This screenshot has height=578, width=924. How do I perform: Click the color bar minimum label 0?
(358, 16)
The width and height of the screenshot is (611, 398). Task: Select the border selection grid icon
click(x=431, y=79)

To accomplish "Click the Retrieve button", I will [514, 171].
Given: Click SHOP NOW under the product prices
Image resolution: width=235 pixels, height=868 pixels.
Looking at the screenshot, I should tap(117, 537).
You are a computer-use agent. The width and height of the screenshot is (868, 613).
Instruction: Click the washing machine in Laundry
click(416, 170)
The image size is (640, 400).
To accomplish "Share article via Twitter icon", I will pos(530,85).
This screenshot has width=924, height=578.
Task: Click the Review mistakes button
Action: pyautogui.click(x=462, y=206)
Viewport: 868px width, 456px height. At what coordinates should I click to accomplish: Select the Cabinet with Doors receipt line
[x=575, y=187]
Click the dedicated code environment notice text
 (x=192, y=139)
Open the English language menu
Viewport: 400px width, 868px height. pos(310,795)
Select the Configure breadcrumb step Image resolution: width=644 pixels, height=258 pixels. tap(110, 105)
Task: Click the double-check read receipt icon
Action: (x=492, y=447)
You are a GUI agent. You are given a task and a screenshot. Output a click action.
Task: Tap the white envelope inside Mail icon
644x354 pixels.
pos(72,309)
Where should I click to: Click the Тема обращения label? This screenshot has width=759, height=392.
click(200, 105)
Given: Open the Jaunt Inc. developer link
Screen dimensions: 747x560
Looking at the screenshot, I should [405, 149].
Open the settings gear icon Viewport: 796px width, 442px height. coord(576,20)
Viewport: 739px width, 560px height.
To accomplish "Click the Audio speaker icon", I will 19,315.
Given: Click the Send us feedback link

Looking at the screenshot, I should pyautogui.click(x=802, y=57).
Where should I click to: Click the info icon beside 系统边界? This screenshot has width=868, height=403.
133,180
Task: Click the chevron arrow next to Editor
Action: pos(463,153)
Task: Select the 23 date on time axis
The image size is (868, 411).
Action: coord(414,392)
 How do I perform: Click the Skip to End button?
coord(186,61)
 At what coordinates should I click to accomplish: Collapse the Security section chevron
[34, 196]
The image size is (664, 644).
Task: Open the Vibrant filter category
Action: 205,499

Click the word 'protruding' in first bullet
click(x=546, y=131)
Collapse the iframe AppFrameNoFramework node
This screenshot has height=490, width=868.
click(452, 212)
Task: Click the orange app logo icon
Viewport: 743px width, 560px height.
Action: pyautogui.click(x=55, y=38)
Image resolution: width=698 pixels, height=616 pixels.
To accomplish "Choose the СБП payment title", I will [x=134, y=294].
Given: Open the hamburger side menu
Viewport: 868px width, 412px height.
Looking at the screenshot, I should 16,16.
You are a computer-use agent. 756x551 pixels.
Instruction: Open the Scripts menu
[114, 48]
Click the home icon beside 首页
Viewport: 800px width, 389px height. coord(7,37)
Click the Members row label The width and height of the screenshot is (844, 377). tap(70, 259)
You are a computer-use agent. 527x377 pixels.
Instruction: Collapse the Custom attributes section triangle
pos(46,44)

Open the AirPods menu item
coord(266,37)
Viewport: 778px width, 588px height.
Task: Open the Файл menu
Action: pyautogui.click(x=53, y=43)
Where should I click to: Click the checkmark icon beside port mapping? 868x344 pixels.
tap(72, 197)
────────────────────
Required work: Within the listing above, extract exactly the lines from the line with "At what coordinates should I click to accomplish: Collapse" to the line with "You are a computer-use agent. 527x377 pixels.", the two named lines included, and no others.

Answer to this task:
 At what coordinates should I click to accomplish: Collapse the Security section chevron
[34, 196]
The image size is (664, 644).
Task: Open the Vibrant filter category
Action: 205,499

Click the word 'protruding' in first bullet
click(x=546, y=131)
Collapse the iframe AppFrameNoFramework node
This screenshot has height=490, width=868.
click(452, 212)
Task: Click the orange app logo icon
Viewport: 743px width, 560px height.
Action: pyautogui.click(x=55, y=38)
Image resolution: width=698 pixels, height=616 pixels.
To accomplish "Choose the СБП payment title", I will [x=134, y=294].
Given: Open the hamburger side menu
Viewport: 868px width, 412px height.
Looking at the screenshot, I should 16,16.
You are a computer-use agent. 756x551 pixels.
Instruction: Open the Scripts menu
[114, 48]
Click the home icon beside 首页
Viewport: 800px width, 389px height. coord(7,37)
Click the Members row label The width and height of the screenshot is (844, 377). tap(70, 259)
You are a computer-use agent. 527x377 pixels.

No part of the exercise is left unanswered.